Could you reproduce word for word the lines in the records below, starting at the line containing "You are a GUI" and ending at the line containing "The height and"?

[DATA TO EXAMINE]

____________________

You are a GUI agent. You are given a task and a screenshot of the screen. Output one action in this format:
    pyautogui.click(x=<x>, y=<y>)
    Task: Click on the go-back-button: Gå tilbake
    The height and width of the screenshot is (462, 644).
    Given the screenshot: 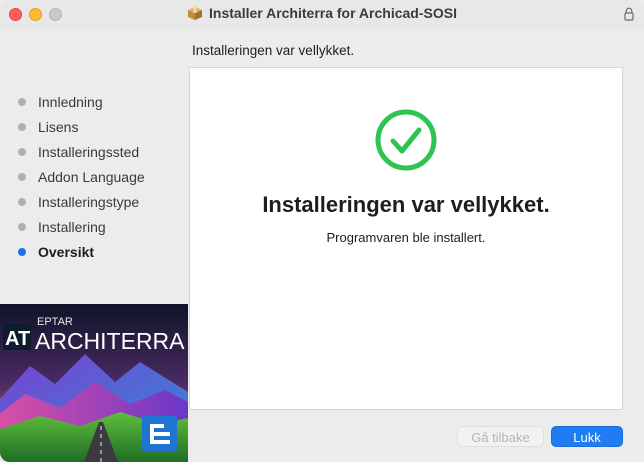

____________________

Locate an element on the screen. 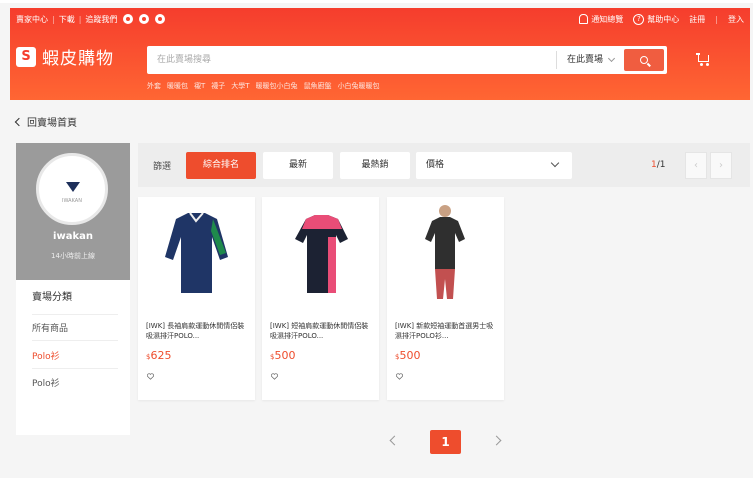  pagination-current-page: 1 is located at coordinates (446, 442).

____________________

[RESPONSE]
You are a GUI agent. You are given a task and a screenshot of the screen. Output one action in this format:
    pyautogui.click(x=<x>, y=<y>)
    Task: Click on the go-back-button: Gå tilbake
    The height and width of the screenshot is (462, 644).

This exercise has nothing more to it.